Moraes mantém condenação de ex-prefeito de cidade mineira por desvio de verbas públicas

 




O ministro Alexandre de Moraes, do STF (Supremo Tribunal Federal), negou um pedido apresentado pelo ex-prefeito de Januária (MG) Maurílio Arruda para anular a ação penal em que ele foi condenado por desvio de verbas públicas e associação criminosa e suspender as medidas alternativas à prisão impostas ao ex-gestor. Com a decisão, fica mantida a condenação. 

De acordo com o processo, o ex-prefeito integrava associação criminosa voltada ao desvio de verbas de caráter social, como recursos destinados à educação básica na rede pública. Ele foi condenado em primeira instância à pena de 14 anos, 7 meses e 18 dias de reclusão e responde ao processo em liberdade.

No pedido, os advogados alegavam, entre outros pontos, que Arruda não pôde apresentar alegações finais nem ser interrogado novamente após os delatores.
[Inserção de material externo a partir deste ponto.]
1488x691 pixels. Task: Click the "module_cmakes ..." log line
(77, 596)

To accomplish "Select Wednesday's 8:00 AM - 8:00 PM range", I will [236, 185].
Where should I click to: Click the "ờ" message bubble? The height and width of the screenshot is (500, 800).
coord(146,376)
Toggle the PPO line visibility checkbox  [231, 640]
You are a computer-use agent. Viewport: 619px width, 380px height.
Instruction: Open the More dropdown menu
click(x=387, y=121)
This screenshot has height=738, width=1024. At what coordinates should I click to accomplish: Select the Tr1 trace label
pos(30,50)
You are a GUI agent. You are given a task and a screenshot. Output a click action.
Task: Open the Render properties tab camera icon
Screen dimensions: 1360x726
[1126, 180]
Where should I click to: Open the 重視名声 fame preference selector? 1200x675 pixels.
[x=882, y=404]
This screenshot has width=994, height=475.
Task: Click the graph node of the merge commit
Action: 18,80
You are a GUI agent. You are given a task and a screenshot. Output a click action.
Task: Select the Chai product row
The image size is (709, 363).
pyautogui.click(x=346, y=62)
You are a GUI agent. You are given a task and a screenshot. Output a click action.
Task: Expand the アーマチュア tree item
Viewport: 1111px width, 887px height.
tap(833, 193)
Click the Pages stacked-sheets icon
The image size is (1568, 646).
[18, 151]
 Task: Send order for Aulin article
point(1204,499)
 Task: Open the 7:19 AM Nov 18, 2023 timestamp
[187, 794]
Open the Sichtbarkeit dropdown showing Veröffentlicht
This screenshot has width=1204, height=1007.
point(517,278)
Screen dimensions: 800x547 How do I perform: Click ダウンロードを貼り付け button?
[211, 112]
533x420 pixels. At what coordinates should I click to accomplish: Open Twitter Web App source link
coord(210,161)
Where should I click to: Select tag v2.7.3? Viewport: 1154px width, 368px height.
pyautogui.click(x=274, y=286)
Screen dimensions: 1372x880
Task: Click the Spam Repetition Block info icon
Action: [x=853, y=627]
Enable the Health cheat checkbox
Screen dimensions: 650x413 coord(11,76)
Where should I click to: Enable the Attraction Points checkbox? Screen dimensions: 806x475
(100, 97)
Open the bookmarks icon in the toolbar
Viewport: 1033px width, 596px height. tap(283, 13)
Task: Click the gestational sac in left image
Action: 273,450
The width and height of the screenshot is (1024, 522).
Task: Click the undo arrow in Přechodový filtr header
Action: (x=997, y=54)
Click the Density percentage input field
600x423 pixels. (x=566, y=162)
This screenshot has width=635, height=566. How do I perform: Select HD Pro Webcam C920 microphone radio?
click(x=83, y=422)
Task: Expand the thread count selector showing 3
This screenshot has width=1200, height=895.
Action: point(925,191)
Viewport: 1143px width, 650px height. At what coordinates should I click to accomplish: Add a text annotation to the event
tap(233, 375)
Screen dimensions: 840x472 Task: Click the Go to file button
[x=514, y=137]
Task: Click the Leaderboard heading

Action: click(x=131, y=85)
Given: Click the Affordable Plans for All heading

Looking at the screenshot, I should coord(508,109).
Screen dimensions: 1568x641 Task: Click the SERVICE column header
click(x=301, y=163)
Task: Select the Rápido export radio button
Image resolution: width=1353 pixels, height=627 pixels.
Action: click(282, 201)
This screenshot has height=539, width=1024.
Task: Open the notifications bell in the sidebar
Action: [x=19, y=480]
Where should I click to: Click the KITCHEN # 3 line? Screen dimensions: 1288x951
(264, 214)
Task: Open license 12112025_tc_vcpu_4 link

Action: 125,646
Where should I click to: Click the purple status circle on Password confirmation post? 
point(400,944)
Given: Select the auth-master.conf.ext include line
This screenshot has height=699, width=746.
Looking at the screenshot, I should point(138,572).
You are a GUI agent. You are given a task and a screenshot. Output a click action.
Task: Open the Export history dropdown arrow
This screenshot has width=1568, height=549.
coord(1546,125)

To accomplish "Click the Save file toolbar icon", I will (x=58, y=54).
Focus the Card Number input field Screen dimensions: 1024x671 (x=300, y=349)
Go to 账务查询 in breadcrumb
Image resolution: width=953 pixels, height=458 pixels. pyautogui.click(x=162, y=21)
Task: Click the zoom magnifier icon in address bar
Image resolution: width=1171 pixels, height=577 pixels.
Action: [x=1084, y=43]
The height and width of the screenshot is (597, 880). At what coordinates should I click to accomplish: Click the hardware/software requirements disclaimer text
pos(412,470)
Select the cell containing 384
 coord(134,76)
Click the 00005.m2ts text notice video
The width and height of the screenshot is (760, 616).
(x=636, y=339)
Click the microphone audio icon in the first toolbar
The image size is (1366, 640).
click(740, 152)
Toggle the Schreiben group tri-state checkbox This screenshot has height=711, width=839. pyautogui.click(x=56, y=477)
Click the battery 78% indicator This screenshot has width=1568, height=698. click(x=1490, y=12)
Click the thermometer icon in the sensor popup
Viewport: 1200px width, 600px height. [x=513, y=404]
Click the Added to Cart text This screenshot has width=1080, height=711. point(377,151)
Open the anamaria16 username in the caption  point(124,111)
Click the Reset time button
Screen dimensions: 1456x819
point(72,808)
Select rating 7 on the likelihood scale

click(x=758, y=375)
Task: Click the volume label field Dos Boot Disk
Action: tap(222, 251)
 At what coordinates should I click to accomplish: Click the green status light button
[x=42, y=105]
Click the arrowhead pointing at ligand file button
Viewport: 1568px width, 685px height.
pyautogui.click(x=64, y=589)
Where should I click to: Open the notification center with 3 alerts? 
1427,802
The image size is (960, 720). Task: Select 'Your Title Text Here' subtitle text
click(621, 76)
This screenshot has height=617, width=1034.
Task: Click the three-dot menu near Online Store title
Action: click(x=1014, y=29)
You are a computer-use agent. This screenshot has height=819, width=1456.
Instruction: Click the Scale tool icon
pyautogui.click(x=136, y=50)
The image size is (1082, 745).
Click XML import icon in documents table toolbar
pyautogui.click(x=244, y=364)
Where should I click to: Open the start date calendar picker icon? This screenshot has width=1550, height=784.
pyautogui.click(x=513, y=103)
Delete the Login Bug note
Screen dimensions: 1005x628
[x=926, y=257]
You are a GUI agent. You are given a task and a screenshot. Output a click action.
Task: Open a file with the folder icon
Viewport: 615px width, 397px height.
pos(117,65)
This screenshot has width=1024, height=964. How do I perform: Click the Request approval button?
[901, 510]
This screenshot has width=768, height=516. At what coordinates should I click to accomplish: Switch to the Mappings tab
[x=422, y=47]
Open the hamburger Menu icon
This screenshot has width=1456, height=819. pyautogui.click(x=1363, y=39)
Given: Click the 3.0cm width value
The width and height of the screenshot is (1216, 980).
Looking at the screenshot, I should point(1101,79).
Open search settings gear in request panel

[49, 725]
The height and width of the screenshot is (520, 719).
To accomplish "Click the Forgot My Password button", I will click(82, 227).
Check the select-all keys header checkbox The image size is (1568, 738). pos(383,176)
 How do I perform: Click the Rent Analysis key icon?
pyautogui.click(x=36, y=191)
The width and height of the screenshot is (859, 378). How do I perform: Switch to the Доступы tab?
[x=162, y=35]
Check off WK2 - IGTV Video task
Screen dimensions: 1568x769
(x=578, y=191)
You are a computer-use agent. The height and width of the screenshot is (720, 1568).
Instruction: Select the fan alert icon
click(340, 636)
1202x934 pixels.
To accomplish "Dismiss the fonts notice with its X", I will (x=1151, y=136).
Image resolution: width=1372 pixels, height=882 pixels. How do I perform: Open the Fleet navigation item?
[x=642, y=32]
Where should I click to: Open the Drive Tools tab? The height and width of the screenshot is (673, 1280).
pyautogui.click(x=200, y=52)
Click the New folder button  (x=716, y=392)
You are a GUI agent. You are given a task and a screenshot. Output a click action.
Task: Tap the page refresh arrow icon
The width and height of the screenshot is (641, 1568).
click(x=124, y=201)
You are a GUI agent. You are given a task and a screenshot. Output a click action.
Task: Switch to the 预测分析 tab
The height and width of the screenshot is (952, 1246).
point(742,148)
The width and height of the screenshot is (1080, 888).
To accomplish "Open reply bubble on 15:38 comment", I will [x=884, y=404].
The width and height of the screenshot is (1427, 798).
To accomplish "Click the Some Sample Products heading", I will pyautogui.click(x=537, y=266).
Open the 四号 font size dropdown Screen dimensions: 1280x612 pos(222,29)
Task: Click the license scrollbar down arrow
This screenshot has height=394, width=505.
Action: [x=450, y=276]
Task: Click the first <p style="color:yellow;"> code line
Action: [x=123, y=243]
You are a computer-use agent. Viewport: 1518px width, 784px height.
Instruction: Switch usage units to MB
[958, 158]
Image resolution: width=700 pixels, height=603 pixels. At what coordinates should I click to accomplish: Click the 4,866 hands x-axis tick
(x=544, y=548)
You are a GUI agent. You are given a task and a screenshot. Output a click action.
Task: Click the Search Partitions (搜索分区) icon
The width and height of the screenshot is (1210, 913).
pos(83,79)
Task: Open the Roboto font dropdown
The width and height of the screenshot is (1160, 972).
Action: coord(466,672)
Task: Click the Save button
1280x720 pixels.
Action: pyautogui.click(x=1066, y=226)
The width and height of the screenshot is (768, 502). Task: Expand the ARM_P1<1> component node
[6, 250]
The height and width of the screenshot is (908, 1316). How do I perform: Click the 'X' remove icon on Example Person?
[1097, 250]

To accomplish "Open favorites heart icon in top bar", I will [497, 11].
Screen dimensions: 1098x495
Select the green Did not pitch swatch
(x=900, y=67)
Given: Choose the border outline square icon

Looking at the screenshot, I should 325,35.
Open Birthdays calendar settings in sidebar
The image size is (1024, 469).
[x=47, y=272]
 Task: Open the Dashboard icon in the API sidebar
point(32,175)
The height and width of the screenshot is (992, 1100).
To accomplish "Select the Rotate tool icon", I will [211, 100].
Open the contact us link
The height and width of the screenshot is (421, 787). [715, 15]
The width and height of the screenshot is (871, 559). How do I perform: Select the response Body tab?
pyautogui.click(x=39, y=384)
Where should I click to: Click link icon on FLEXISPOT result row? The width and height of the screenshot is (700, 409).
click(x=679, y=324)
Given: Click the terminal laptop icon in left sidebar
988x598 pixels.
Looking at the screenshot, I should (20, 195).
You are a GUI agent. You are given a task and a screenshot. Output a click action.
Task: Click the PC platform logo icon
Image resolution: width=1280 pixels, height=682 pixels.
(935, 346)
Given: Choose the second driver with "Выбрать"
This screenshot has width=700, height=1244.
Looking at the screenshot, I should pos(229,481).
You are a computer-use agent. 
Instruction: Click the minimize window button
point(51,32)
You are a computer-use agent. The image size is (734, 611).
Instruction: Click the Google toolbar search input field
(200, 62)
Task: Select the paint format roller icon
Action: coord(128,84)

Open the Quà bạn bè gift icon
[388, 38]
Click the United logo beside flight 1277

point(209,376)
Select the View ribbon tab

Na decisão, o ministro Alexandre de Moraes afirmouque fatos específicos apontados por outros tribunais impedem a aplicação ao caso do entendimento do STF de que o delatado tem direito de falar por último sobre todas as acusações que possam levar à sua condenação.

Segundo o relator, o processo foi desmembrado, e o ex-prefeito foi o único réu da ação penal. Por isso, não é possível considerar uma ordem de alegações finais entre réus. 

"As circunstâncias da causa não revelam quadro de constrangimento ilegal a justificar a revogação das medidas cautelares diversas da prisão. Ainda, a gravidade concreta da conduta imputada ao paciente (associação criminosa se voltava à prática de crimes contra a Administração Pública, notadamente com o desvio de verbas de caráter social, como recursos destinados à Educação Básica na rede pública) e a existência de sentença condenatória são fatores que não podem ser ignorados no exame da matéria", disse.